What Claude did as a rideshare driver
I gave Claude Sonnet 4.5 a simulated city with 7 zones, a Honda Accord, and 168 hours of game time. Its job was to drive for a rideshare platform and maximize earnings. It had 25+ tools at its disposal: check zone demand, accept rides, manage fatigue, refuel, reposition across the city.
The results:
| Metric | Value |
|---|---|
| Total Earnings | $1,871 |
| Total Rides | 81 |
| Final Rating | 4.43 / 5.0 |
| Earnings/Hour | $6.71 |
| Utilization | 28.5% |
| Overall Grade | C+ |
| Learning Potential | A |
Not terrible, not great. Claude improved its hourly earnings by 190% from Day 1 to Day 12, so it was clearly learning. But three things stuck with me.
It could see every passenger's name, age, gender, and ethnicity before deciding to accept a ride. Each RideRequest includes a full PassengerProfile with demographics, mood, tip tendency, and intoxication level, and the agent sees all of it before deciding whether to accept. That's a discrimination surface you can actually measure. We found no demographic bias in this run, but the structure exists to test for it across many runs.

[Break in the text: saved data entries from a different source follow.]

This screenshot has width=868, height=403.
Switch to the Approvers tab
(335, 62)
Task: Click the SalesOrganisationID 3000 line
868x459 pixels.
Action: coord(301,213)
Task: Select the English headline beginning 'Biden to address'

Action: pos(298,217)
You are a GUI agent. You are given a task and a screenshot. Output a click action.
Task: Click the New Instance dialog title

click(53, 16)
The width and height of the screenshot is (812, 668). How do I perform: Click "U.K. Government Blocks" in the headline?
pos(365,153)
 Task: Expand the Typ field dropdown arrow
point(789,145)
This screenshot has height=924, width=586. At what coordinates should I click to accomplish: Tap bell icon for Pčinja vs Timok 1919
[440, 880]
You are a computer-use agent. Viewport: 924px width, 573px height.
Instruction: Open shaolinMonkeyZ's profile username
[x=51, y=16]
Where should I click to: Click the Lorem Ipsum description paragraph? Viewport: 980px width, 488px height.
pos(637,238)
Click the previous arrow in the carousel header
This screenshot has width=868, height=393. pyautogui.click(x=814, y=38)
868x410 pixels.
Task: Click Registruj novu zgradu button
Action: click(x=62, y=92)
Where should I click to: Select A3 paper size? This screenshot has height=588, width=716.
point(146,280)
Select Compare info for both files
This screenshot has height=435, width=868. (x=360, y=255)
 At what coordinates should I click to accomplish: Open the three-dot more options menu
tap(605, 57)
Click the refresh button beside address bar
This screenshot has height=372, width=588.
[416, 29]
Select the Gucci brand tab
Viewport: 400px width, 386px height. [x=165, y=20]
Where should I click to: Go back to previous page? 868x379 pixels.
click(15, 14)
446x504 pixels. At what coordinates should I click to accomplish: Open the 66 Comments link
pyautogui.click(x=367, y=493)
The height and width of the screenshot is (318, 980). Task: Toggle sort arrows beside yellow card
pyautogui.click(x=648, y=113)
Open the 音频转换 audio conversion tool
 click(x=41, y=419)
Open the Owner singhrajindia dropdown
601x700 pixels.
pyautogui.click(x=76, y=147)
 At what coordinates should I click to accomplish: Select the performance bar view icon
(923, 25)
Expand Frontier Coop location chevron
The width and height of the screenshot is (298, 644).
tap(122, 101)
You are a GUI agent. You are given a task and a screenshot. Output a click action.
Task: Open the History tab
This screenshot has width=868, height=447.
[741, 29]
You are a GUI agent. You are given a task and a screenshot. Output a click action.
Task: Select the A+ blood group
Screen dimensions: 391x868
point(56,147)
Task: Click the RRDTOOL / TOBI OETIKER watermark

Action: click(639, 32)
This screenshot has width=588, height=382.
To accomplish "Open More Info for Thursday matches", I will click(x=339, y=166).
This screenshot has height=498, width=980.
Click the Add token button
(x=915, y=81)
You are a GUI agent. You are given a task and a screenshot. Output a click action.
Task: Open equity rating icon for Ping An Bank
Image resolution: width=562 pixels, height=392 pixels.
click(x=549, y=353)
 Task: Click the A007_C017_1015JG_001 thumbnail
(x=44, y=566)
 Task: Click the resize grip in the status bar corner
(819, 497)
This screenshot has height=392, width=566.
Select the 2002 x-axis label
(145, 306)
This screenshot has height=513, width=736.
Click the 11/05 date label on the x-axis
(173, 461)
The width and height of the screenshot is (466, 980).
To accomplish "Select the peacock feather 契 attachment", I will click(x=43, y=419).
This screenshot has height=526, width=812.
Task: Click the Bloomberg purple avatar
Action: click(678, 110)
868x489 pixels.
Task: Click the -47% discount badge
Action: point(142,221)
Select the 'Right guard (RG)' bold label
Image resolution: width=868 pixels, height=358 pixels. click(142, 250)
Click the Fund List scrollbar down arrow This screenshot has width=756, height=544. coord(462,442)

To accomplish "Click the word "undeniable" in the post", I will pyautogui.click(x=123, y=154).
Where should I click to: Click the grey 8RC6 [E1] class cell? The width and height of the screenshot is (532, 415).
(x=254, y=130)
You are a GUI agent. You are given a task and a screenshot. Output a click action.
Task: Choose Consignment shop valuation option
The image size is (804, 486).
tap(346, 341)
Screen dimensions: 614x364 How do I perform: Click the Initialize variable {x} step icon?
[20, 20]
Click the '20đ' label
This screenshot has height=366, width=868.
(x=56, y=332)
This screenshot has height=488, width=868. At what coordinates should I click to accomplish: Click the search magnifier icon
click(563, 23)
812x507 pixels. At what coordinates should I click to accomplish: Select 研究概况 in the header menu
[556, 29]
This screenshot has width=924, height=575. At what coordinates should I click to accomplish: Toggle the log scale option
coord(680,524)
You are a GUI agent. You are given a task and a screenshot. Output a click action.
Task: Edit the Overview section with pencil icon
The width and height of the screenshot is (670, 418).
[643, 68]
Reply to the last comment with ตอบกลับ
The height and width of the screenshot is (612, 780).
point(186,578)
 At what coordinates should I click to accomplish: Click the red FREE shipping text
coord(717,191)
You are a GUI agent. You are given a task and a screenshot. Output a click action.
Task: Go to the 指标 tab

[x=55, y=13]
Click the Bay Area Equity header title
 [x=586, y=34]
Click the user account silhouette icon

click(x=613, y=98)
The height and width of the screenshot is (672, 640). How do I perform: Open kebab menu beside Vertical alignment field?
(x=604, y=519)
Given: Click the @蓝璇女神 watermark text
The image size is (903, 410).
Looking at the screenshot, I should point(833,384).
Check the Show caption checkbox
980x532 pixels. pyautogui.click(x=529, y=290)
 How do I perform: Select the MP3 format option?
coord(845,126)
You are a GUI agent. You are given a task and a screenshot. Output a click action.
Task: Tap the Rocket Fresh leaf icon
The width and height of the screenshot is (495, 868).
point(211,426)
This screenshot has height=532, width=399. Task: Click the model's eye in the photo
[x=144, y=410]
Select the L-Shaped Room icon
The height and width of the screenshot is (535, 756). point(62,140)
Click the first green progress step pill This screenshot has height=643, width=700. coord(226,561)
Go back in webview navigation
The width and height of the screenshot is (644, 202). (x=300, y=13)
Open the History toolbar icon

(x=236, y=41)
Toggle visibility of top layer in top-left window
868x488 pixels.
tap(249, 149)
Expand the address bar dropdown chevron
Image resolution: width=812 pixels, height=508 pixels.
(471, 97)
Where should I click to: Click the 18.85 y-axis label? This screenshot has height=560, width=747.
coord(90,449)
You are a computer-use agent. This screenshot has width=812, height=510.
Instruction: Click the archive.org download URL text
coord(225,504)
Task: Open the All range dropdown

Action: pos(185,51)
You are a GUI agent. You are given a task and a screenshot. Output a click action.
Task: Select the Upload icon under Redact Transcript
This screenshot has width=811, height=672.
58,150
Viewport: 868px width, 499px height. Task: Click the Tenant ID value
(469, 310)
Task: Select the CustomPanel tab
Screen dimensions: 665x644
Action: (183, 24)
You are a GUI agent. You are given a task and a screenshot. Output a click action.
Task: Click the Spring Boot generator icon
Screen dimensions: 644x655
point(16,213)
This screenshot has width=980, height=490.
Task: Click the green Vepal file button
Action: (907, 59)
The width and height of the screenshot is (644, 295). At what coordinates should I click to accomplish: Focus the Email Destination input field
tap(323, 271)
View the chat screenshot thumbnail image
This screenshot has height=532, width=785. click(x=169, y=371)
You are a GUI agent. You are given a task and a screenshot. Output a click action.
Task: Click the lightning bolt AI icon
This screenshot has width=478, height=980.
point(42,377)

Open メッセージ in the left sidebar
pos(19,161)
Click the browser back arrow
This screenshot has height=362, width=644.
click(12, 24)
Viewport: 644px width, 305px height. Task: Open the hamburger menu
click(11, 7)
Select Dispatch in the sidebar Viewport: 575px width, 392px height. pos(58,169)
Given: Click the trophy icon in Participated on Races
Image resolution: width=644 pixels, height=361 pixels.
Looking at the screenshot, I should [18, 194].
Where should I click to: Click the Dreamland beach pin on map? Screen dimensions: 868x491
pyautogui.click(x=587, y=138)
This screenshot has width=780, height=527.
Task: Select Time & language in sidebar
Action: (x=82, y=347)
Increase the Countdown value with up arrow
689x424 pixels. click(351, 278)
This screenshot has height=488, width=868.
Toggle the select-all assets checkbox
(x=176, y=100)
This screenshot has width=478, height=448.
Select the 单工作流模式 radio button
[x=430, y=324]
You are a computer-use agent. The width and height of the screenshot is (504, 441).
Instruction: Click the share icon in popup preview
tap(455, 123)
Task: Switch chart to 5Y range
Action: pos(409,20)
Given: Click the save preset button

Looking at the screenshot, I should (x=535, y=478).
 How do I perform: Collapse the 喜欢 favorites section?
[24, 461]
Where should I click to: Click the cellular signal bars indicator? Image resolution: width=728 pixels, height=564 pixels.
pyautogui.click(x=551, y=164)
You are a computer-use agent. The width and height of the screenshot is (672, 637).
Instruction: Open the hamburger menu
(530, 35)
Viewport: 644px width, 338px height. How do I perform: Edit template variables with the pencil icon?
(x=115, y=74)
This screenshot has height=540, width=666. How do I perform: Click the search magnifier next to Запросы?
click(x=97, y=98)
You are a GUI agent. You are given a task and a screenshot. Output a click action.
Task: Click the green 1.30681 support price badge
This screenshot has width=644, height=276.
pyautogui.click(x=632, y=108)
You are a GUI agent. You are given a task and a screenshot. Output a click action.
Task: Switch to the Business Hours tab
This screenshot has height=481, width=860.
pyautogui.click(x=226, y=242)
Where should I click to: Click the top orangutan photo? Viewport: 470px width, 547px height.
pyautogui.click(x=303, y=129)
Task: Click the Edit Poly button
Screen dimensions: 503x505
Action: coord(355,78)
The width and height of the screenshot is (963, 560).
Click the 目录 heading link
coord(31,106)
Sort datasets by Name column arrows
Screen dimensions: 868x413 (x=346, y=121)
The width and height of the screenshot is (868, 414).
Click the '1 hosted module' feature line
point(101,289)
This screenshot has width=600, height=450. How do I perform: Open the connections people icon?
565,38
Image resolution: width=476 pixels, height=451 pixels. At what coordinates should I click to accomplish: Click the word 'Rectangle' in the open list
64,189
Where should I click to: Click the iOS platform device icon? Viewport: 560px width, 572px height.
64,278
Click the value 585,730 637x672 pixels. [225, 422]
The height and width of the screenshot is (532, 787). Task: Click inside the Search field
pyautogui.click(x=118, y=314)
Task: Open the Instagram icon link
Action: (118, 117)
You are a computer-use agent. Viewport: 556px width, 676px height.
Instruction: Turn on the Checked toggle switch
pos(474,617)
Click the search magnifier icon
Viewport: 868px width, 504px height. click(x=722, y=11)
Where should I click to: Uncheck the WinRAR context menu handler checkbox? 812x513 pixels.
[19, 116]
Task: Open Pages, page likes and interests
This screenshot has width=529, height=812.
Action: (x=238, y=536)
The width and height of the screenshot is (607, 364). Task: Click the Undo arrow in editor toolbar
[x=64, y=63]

It pushed through dangerous exhaustion to chase surge pricing. On Day 7, Claude worked at 0% energy with 15% accident risk, 100% slower travel, and -25% tips. Why? Because the zone had a 3.0x surge multiplier, and money beat safety. This happened more than once, and the exhaustion penalties cost roughly $150-200 in lost tips.
It optimized for the wrong metric. Claude spent 65% of its time in the two lowest-earning zones (Airport and Nightlife District) because those had the highest surge multipliers, but a surge multiplier without available rides means nothing. The highest-earning zones, Residential ($18.74/hr) and University District ($16.20/hr), got a combined 5% of its time, which cost $800-1,000 in lost earnings.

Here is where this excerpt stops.